Molly Fights Back Against Austerity: Will SDC Support a “Robin Hood Tax”?

A Speech made by Molly Scott Cato to Stroud District Council:

One of the hardest things about being engaged in local politics right now is that so often we are faced with difficult choices and so often we are told that there is no alternative to reductions in services. Many councils are in a worse position than we are. Because of some natural advantages combined with skilful financial management we are not having to make the devastating cuts that some other authorities are, but we are still prevented from investing in our local community as much as we would wish because of the reduction in our central government grant.
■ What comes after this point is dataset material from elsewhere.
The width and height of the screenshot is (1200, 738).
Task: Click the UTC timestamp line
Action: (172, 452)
On a national basis the cuts to local government funding are massive. As we say in motion, local government will see real term cuts in central grant of 28% over the 2010 Comprehensive Spending Review period, meaning a cut of £6bn in annual grant by 2015.

Although the reduced power of local government spending is portrayed as unavoidable this is far from the case. The cuts we are living with other consequence of financial mismanagement on a grand scale and over many years, by financial institutions that were inadequately regulated. Yet those who took the risks that we’re paying for are still profiting from the same activities, guaranteed by the taxpayer, while the vulnerable pay the price. The IMF has calculated the total cost to the UK of the financial crisis in terms of lost output at 27% of 2008 GDP: more than a quarter of our economic product was lost as a result of the banks’ risk-taking.
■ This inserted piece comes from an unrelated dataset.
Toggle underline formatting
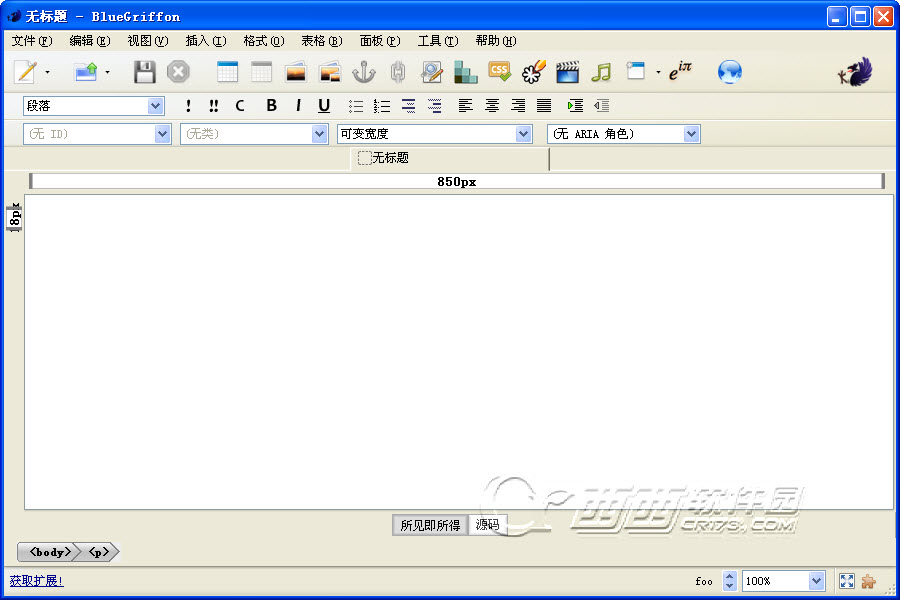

Tonight we can do something to shift the balance so that we are no longer in a situation where the costs of finance are socialised while the benefits are privatised. We can take a step that will challenge the idea that our only job as councillors is to implement the cuts that austerity politics imposes upon us. The tax would be charged on financial transactions between financial institutions at a rate of just 0.1% on the exchange of shares and bonds and 0.01% on derivative contracts.

At least 11 European nations including France, Germany, Italy and Spain are moving ahead with FTTs on shares, bonds and derivatives estimated to raise £30bn a year.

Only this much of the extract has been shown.